* MATERIAL TO PROCESS
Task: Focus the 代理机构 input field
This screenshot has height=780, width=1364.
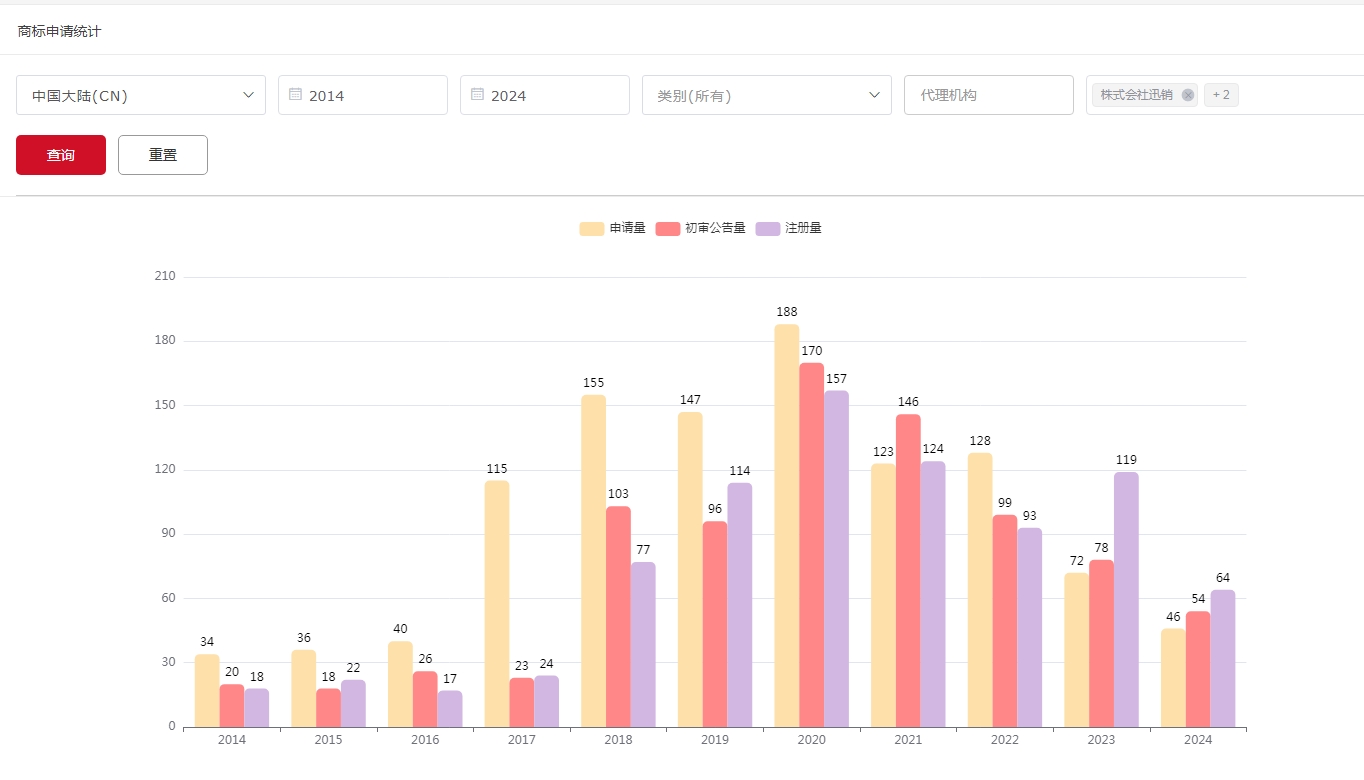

* * *

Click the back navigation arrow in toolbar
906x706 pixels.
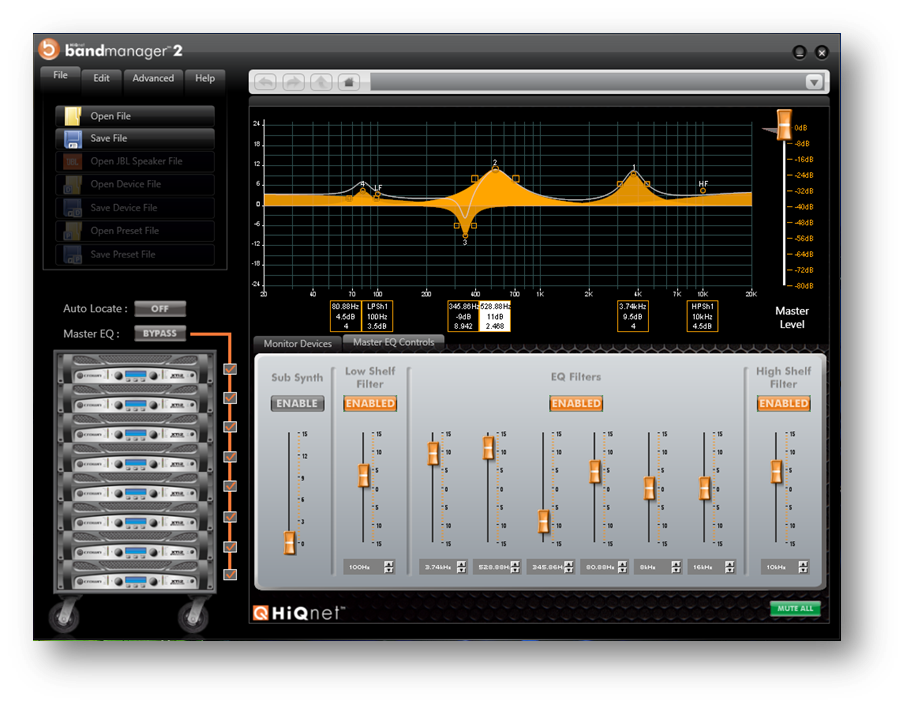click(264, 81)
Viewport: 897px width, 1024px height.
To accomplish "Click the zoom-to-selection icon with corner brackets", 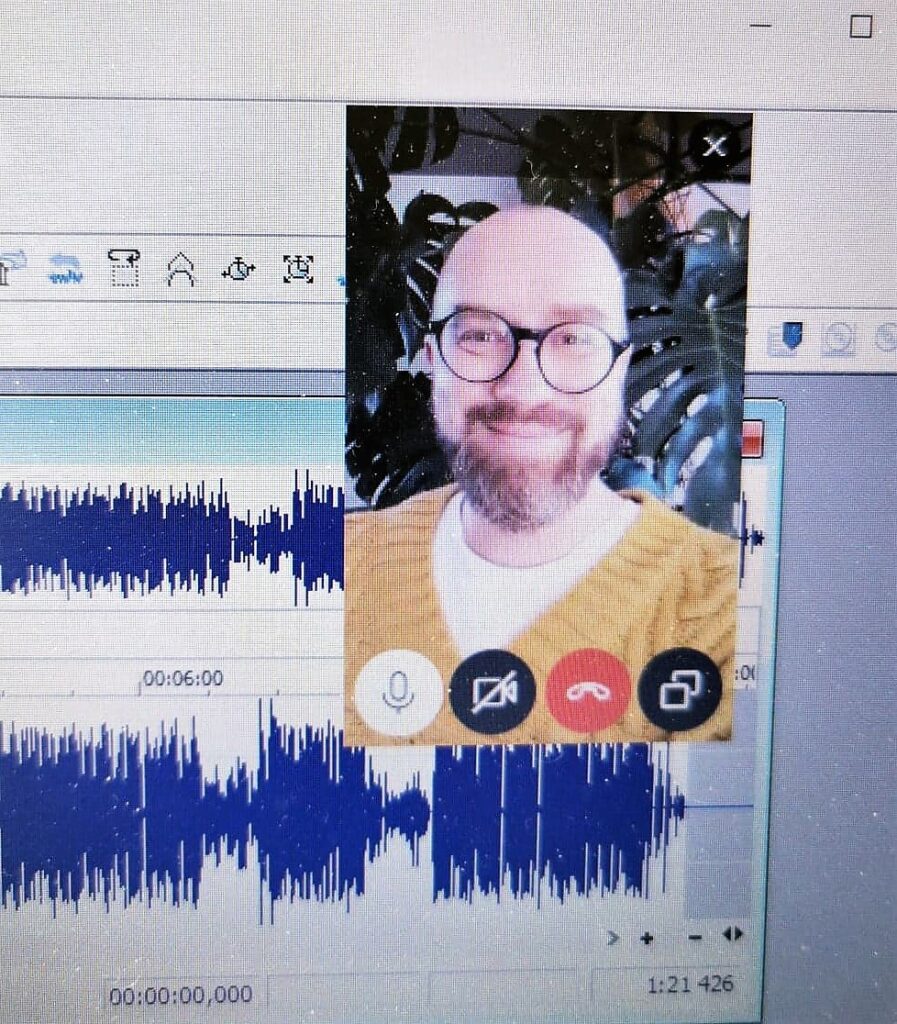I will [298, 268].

...

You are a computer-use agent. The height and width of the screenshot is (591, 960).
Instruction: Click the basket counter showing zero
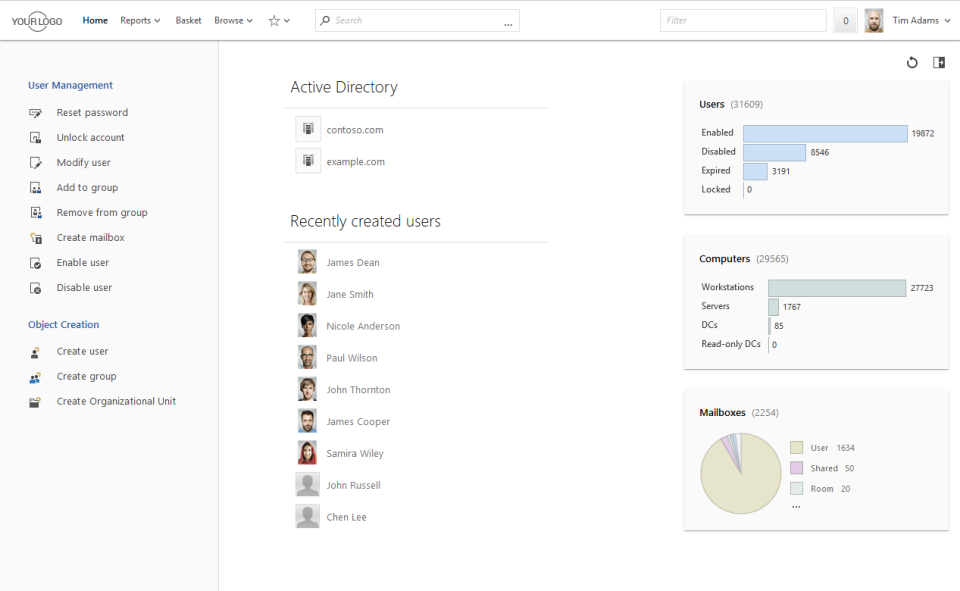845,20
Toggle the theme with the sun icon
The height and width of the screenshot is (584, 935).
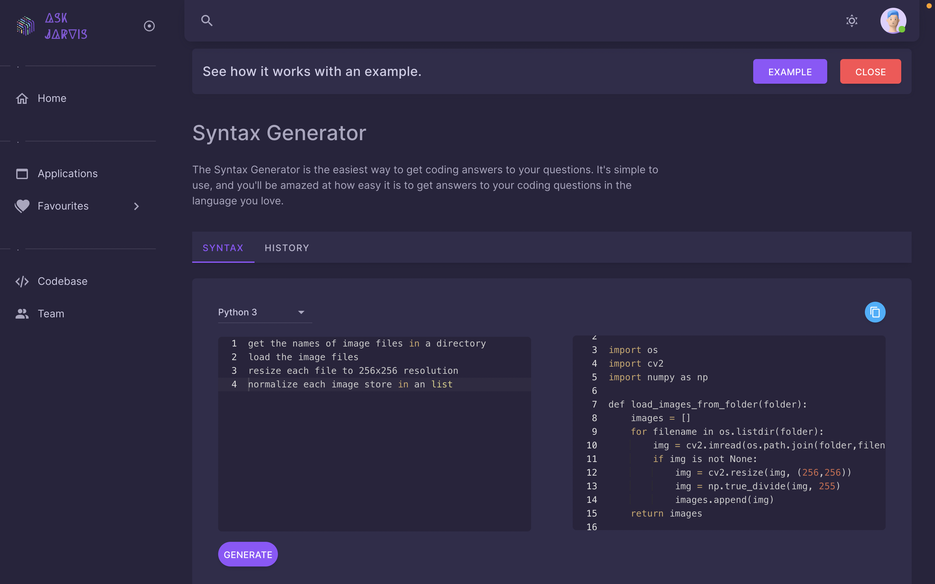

* REQUIRED ACTION
A verbatim reproduction is expected: starting at the line above that has "You are a computer-use", ending at the line that has "The height and width of the screenshot is (584, 935).", both included, and with no pictures and no other lines.

* EXERCISE RESPONSE
You are a computer-use agent. The height and width of the screenshot is (591, 960).
Instruction: Click the basket counter showing zero
845,20
Toggle the theme with the sun icon
The height and width of the screenshot is (584, 935).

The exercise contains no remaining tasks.